Agents read hundreds of query letters every week, not to mention sample pages. It takes hours to get through them all, and it’s easy for the queries to start to run together. So how do you make your query stand out? A flashy font? A goofy intro? The truth is, the best queries are the ones that follow these five simple rules.
1) Follow The Guidelines
Let’s start simple. Every agent has a set of guidelines they ask writers to follow when submitting. Sometimes it’s about formatting your query, sometimes it’s about how many sample pages to include, sometimes it’s about whether they prefer attachments. Often it’s all three! These guidelines are almost always clearly stated on the agent’s (or agency’s) website, and yet many writers don’t take the time to find them! But that’s good news for you, because if you follow those simple guidelines, you’ll already be ahead of the pack.
ProTip: Make sure the formatting in your email looks good on the receiving end by sending it to yourself and viewing it on different browsers.
2) Do Your Research
Like readers, agents have preferences when it comes to the types of books they enjoy and want to represent. This might seem unimportant—“so what if they don’t like fantasy? They can still sell it, right?”—but it’s actually extremely important. Agents are first and foremost advocates, so it’s important that they are passionate about your project. It’s also important that they are knowledge about the market. But how does knowing this help you stand out? Here’s how: in the introductory paragraph, you have an incredible opportunity to show that you researched this agent, and that you’re querying them for a specific reason. Ex: Dear Agent, I understand you’re looking for a funny middle grade sci-fi set in the Pacific Northwest. I hope you’ll enjoy PLAID SHIRTS AND PLUTONIUM!

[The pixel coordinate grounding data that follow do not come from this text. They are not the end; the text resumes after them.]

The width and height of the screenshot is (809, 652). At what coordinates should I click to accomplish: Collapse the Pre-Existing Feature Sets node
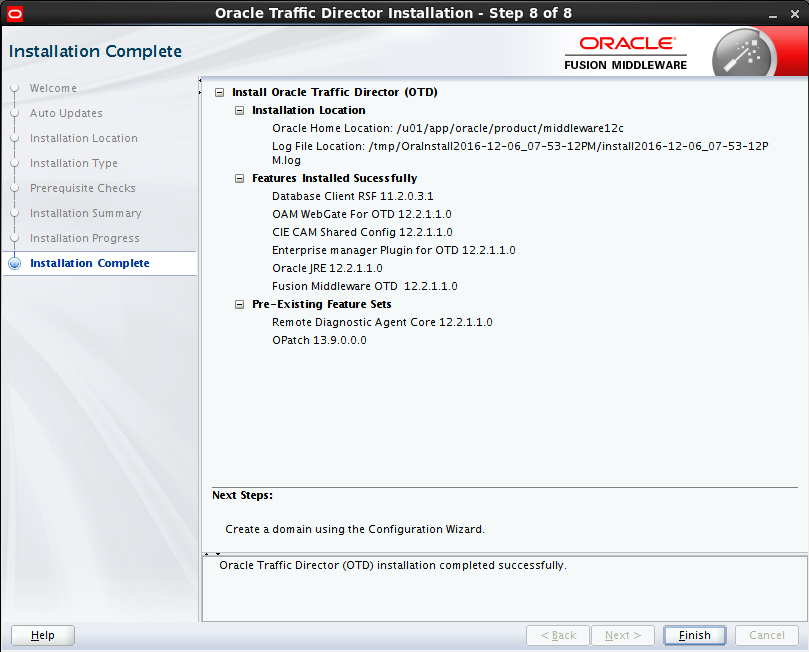coord(239,304)
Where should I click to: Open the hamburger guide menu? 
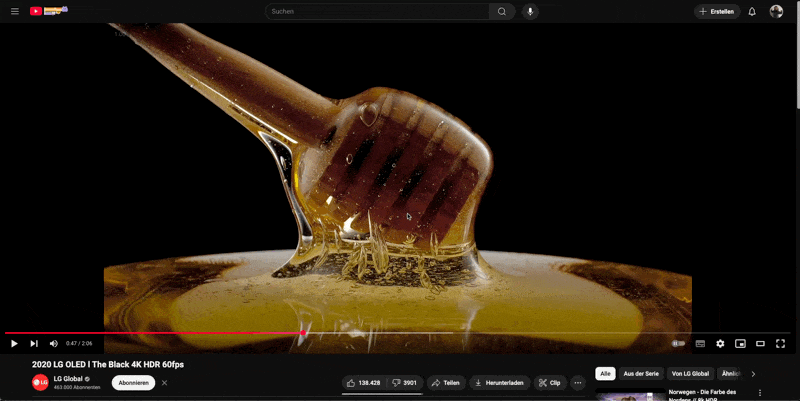pos(14,11)
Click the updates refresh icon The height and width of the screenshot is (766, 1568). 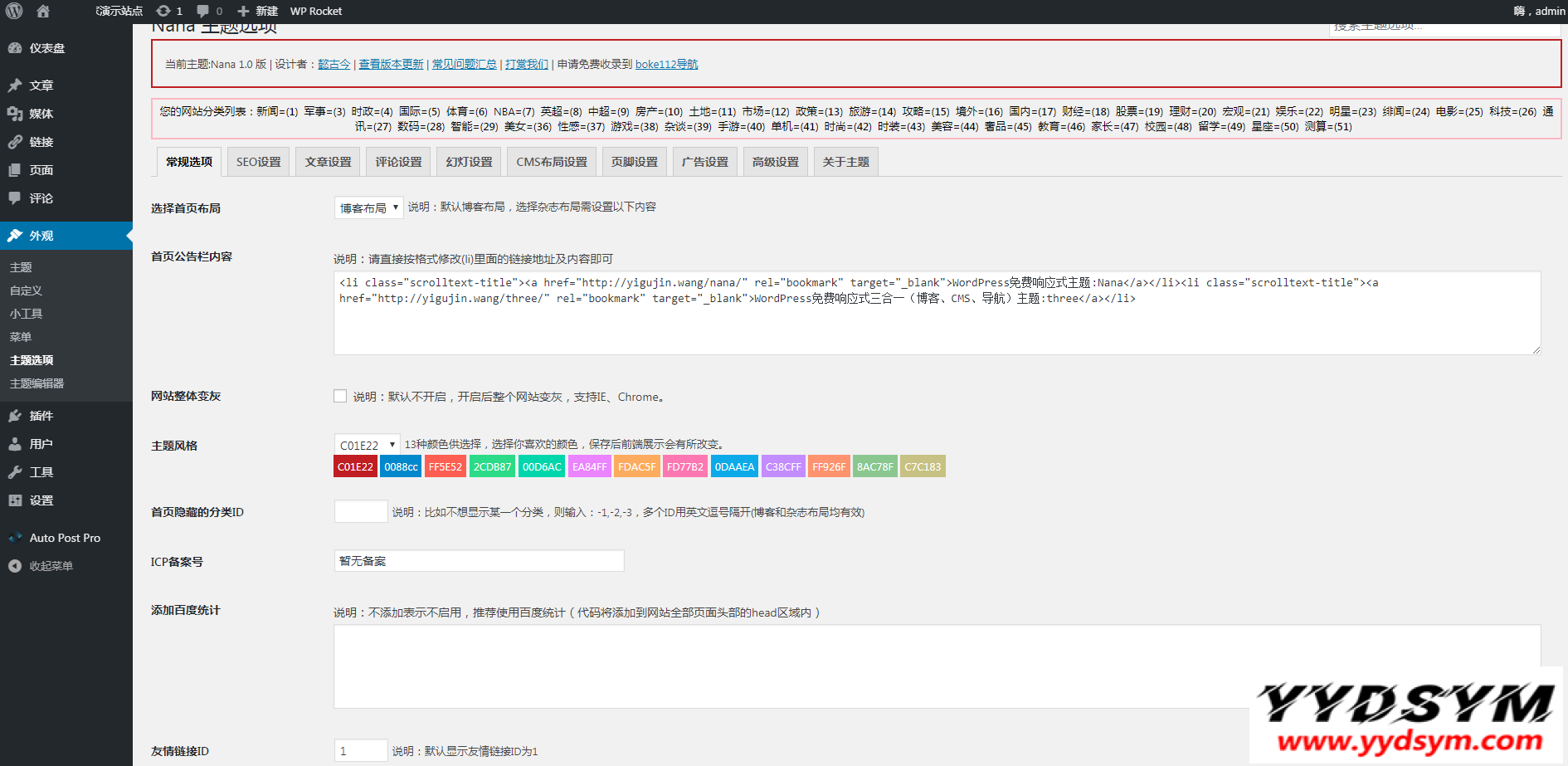click(x=163, y=11)
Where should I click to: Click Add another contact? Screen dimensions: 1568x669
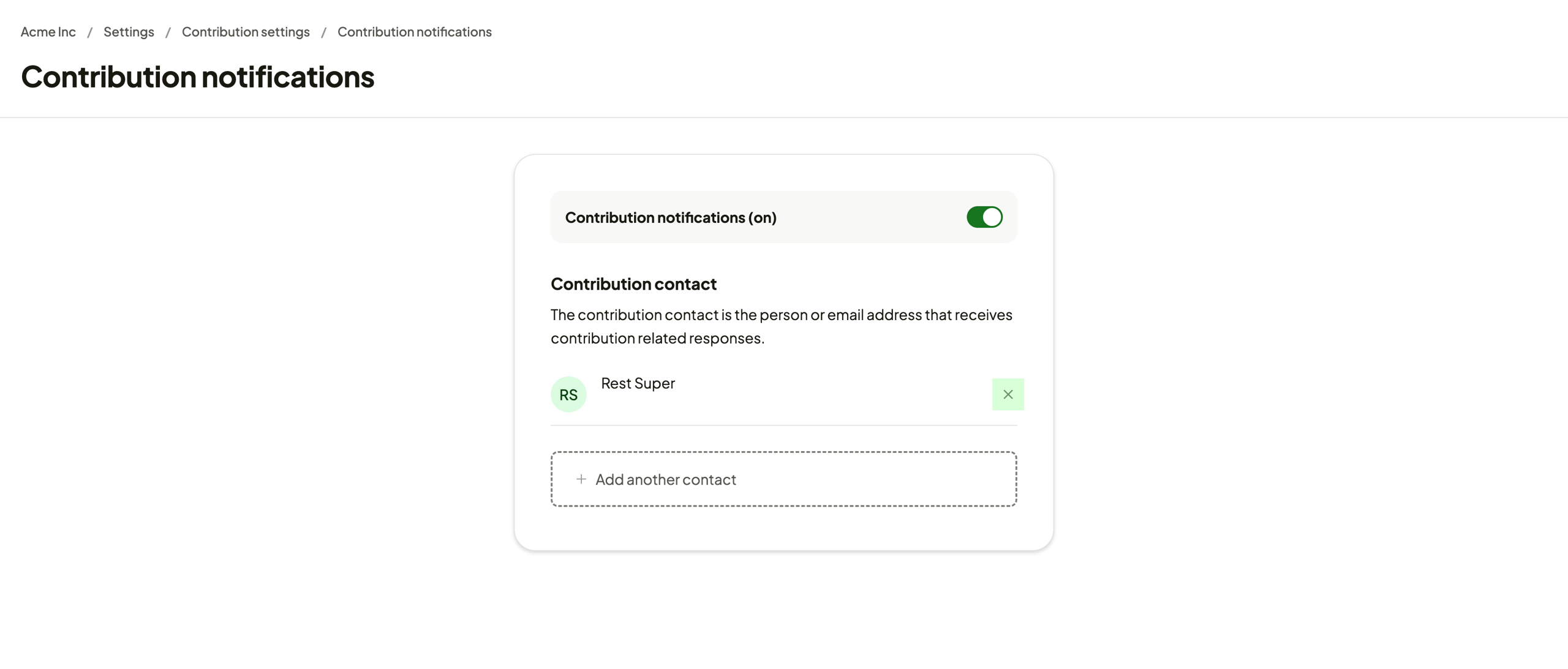[x=666, y=479]
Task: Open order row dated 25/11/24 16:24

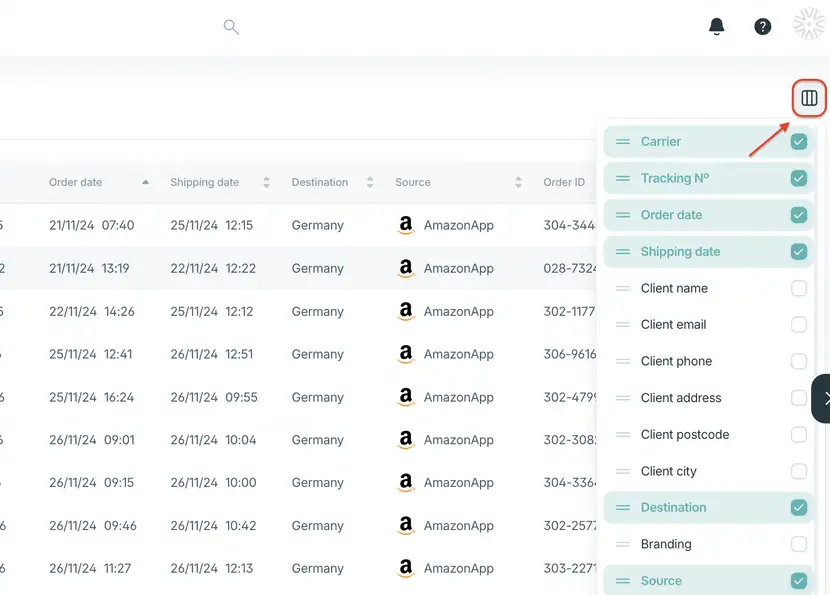Action: click(298, 397)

ProTip: Check out an agent’s website, their #MSWL tweets (Manuscript Wish List), their blog posts, and their book sales to find out what sorts of books they’re interested in. If you’re not sure something is a good fit, but you have a pretty good idea it is, then go for it! But if they specifically say they aren’t a good fit for westerns, then take them at their word.
3) Have Someone Read Your Book Summary Who Hasn’t Read Your Book
Ah, the book summary. This is the hardest part of the query. You have to sum up 200 pages in just 2 paragraphs! I could write pages and pages on how to best tackle this, but at the end of the day, some of the best help is going to come from readers who haven’t read your book. Why? Because they can’t subconsciously fill in the plot holes! Like an agent, they’re reading it with fresh eyes, which means they’ll catch things you (and the people who have read your book and are familiar with your story and characters) won’t. That’s priceless.
ProTip: Ask your readers to give you specific feedback (what confuses them, what they think the main conflict is, whether it was exciting). Otherwise you’ll hear “it’s great the way it is!” and be back where you started.
4) Include Thoughtful Comp Titles
Comp titles, or comparative/competitive titles, are extremely useful in a query. They not only show the agent that you’re aware of other books in your category, but that your book fits into a specific place in the market. There are two ways to approach comp titles. You can go with the “X meets Y” approach, which shows that your book combines two other books (or a book and a movie/tv show/etc.), OR you can say your book will appeal to fans of Author A and Author B. Both work!
ProTip: Unless the comp title is PERFECT, try to stay away from using bestsellers. Most books aren’t actually going to sell as well as TWILIGHT or THE FAULT IN OUR STARS. Plus, anyone can namedrop Stephenie Meyer or John Green. Only a writer who is truly engaged with the market will know authors with less fanfare, but whose titles are truly good comps.
5) Be Polite
Last but certainly not least, a great way to stand out in a crowd is to be a polite human being. Agents are people, and they respond to writers who respect them and their time. Be patient, thank them for their consideration/time, and be gracious if things don’t work out. You might want to query them again in the future, and you can bet they’re going to remember if you were rude last time. At the end of the day, this is a small industry, and those who play nicely get ahead.
ProTip: Address each query to an individual agent, and be sure to spell their names correctly.